_FRAGMENTO DEL DOCUMENTO:_
──────
Así pues, el origen de la Iglesia, la Eclesía, la
comunidad de creyentes en Cristo Jesús y su Evangelio, tiene su origen en este
episodio de los Hechos de los Apóstoles, con la donación del Espíritu de Dios.
Este Espíritu es el que da Testimonio de Jesucristo, de su Palabra, que es su
Santo Evangelio.
Este Espíritu ilumina a los discípulos de todos los
tiempos, seglares, diáconos y sacerdotes, Obispos y el sumo Pontífice, el Papa.
De tal forma ilumina este Espíritu, que en el
martirio del protomártir Esteban,
diácono, los acusadores de él no eran capaces de enfrentarse a su sabiduría:
“…
Se presentaron algunos de de la sinagoga llamada de los Libertos, y otros de
Cilicia y Asia que discutían con Esteban pero no eran capaces de enfrentarse a
su sabiduría y al Espíritu con que hablaba…” (Hch 6, 9-11)
Merece la pena en este relato de la presencia del
Espíritu de Dios en la Iglesia, que nos detengamos muy brevemente en la
lapidación de Esteban: “…Pero él, lleno
del Espíritu Santo, miró fijamente al cielo, vio la gloria de Dios, y a Jesús
de pie, a la diestra de Dios; y dijo: “Estoy viendo los cielos abiertos y al
Hijo del Hombre de pie, a la diestra de Dios…”( Hch 7, 55-57)
Es decir, Esteban, imagen de Jesucristo en la Escritura,
que muere perdonando a sus asesinos, ve la Gloria de Dios y a Jesucristo como TESTIGO FIEL, en pie, como RESUCITADO, testificando ante el Padre
a su favor.
El libro de los Hechos de los Apóstoles, todo él,
habla de la influencia del Espíritu en su predicación; y así se nos relata
cuando Pedro y Juan acaban de curar a un paralítico en Nombre de Jesucristo.
Son increpados por los fariseos, y Pedro, tal como se dice textualmente, “lleno del Espíritu Santo”, catequiza a
los oyentes indicando que la curación ha sido por medio de Jesucristo a quienes ellos mismos crucificaron. Esta
afirmación sirvió para que sufrieran el castigo de la flagelación.
Más adelante, para seguir las trazas de la Iglesia
primitiva y la intervención del Espíritu
Santo en ella, nos encontramos con el envío a predicar de Bernabé y Saulo:
“…Mientras estaban ayunando y celebrando el culto al Señor, dijo el Espíritu
Santo: Separadme ya a Bernabé y a Saulo para la obra a la que les tengo
llamados…” (Hch 13, 3-4)
Hay un hecho relevante en los primeros tiempos de
la Iglesia que es el Bautismo de los primeros gentiles: “…Estaba Pedro diciendo estas cosas, cuando el Espíritu Santo cayó
sobre todos los que escuchaban la Palabra; y los fieles circuncisos que habían
venido con Pedro quedaron atónitos al ver que el don del Espíritu Santo había
sido también derramado sobre los gentiles, pues les oían hablar en lenguas y
glorificar a Dios…” (Hch 10, 44-47)
──────
_MATERIAL RECOPILADO:_
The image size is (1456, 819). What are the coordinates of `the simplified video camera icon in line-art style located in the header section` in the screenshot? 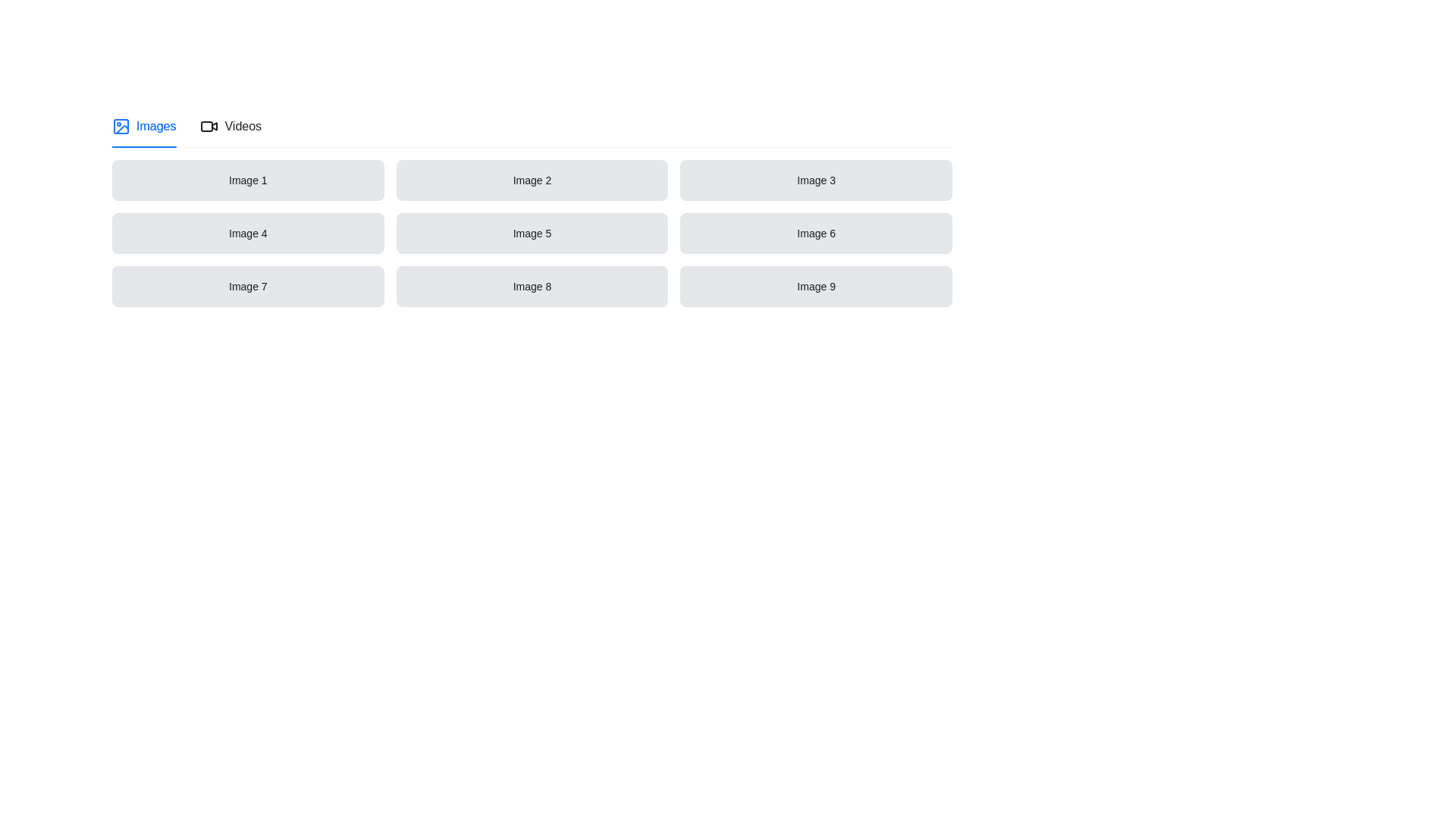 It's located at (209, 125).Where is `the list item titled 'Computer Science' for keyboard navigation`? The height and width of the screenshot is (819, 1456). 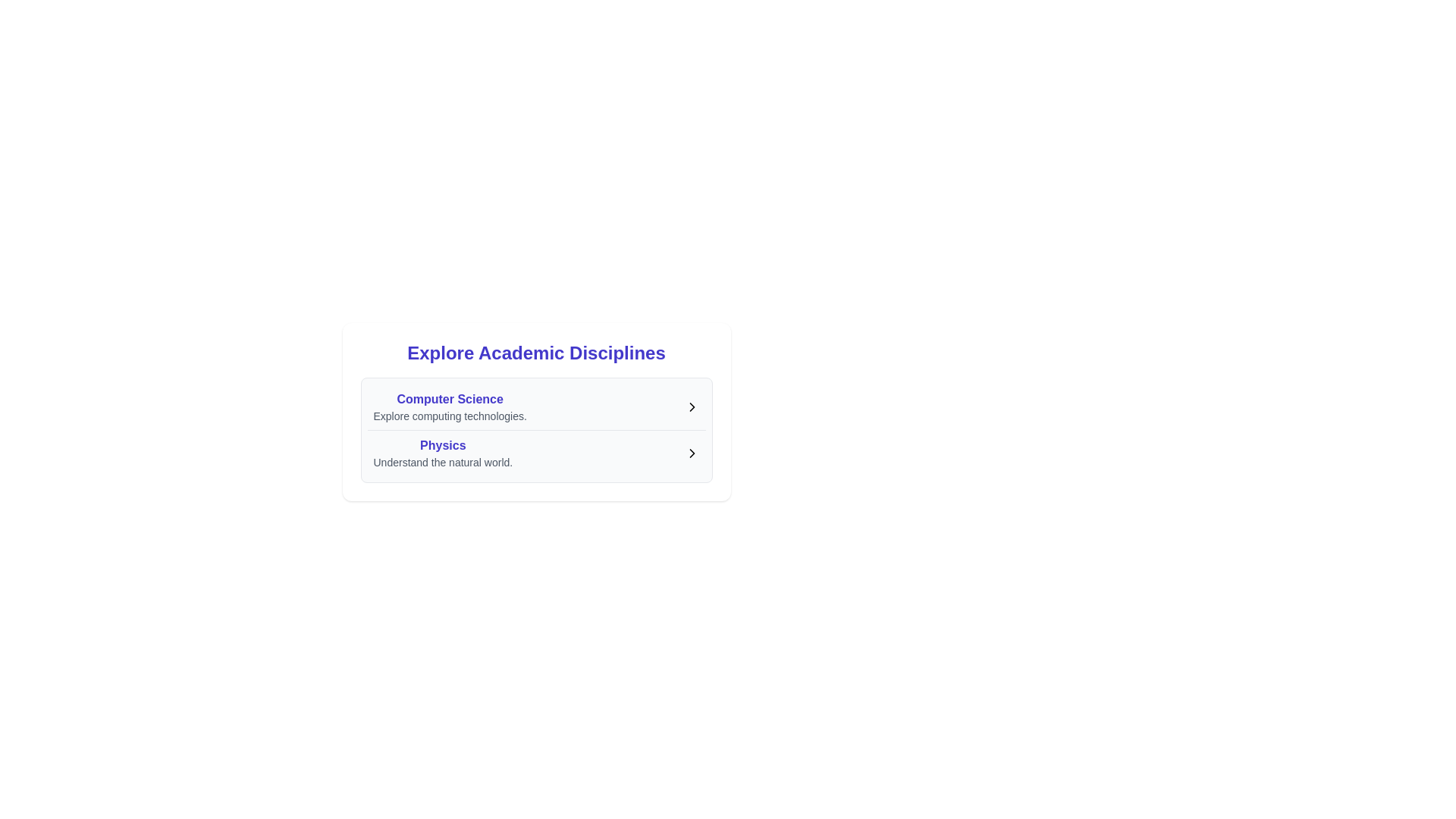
──────
_TU OBJETIVO:_
Copia sin cambios la parte del fragmento sobre el Espíritu Santo en la Iglesia primitiva que arranca con "Así pues, el" y se detiene justo después de "(Hch 6, 9-11)".

_RESPUESTA COMPLETA:_
Así pues, el origen de la Iglesia, la Eclesía, la
comunidad de creyentes en Cristo Jesús y su Evangelio, tiene su origen en este
episodio de los Hechos de los Apóstoles, con la donación del Espíritu de Dios.
Este Espíritu es el que da Testimonio de Jesucristo, de su Palabra, que es su
Santo Evangelio.
Este Espíritu ilumina a los discípulos de todos los
tiempos, seglares, diáconos y sacerdotes, Obispos y el sumo Pontífice, el Papa.
De tal forma ilumina este Espíritu, que en el
martirio del protomártir Esteban,
diácono, los acusadores de él no eran capaces de enfrentarse a su sabiduría:
“…
Se presentaron algunos de de la sinagoga llamada de los Libertos, y otros de
Cilicia y Asia que discutían con Esteban pero no eran capaces de enfrentarse a
su sabiduría y al Espíritu con que hablaba…” (Hch 6, 9-11)